Thus the idea of the “weaker sex” was born — not as a natural law but as a historical stereotype.


The Common Denominator: Sexism

When these patterns turn into rigid rules that everyone must follow, sexism appears.

Sexism simply means:

assigning value, ability or limitation to a person solely because of their sex.

Sexism harms not only women.
It harms both sexes, because it restricts human freedom.

Examples include:

  • the man “must” be tough

  • the woman “must” be gentle

  • the man “must” fight

  • the woman “must” care

Yet human nature is far richer than these molds.


The Modern Challenge

Over the past two centuries, with the spread of education, rights and scientific thought, societies have begun to question these stereotypes.

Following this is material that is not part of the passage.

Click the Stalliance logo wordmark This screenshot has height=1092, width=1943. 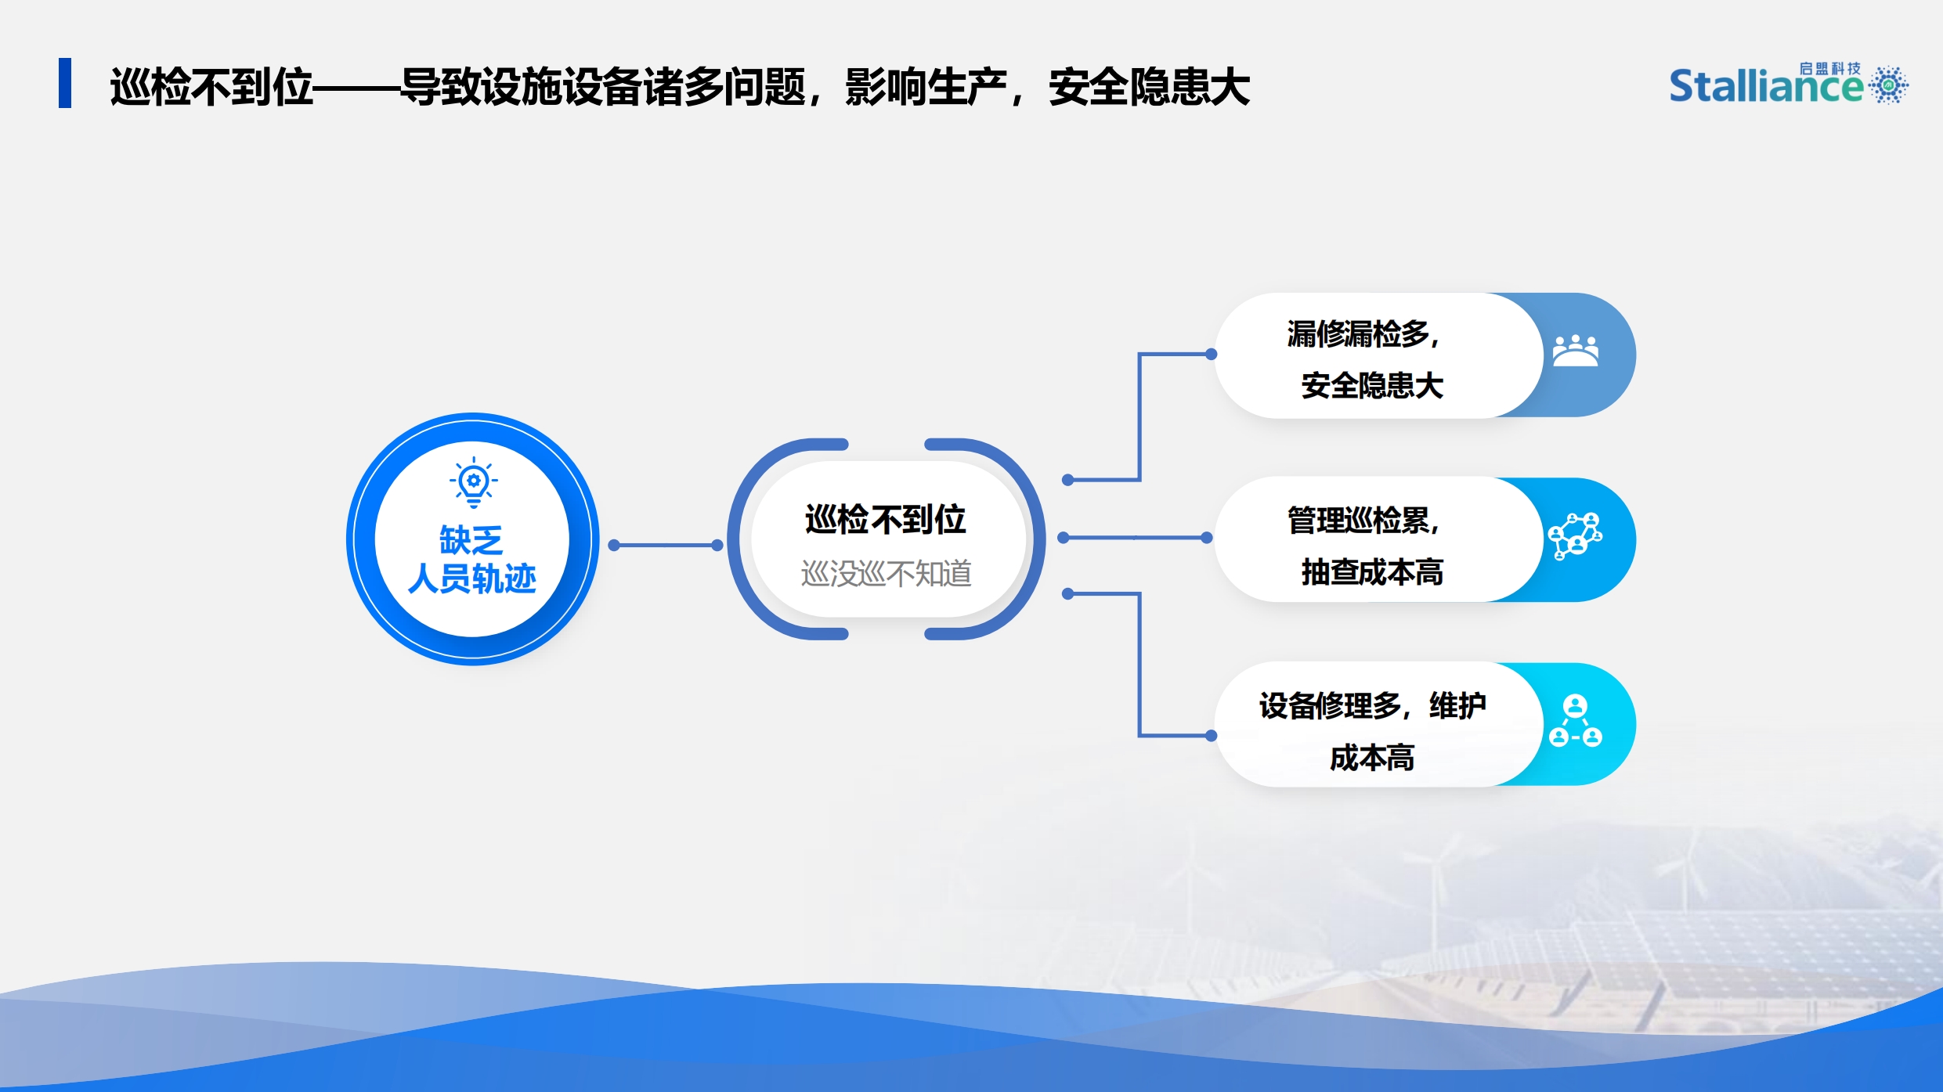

The challenge today is not to replace patriarchy with another form of dominance.

The challenge is simpler and deeper:

to see the human being before the gender.

That means:

  • seeing the man as a human capable of both strength and tenderness

  • seeing the woman as a human capable of creativity and determination

  • recognizing every individual as a unique personality


The Meaning of the Day

If March 8 has a real meaning, perhaps it is not to celebrate one sex against the other.

It is to remember something simpler and more demanding:

that the human being exists before the roles society imposes upon them.

As societies move beyond the stereotypes of exaggerated masculinity and constructed femininity, they move closer to a more mature form of coexistence.

And perhaps then such “days” will cease to be reminders of injustice and become simply celebrations of the human being.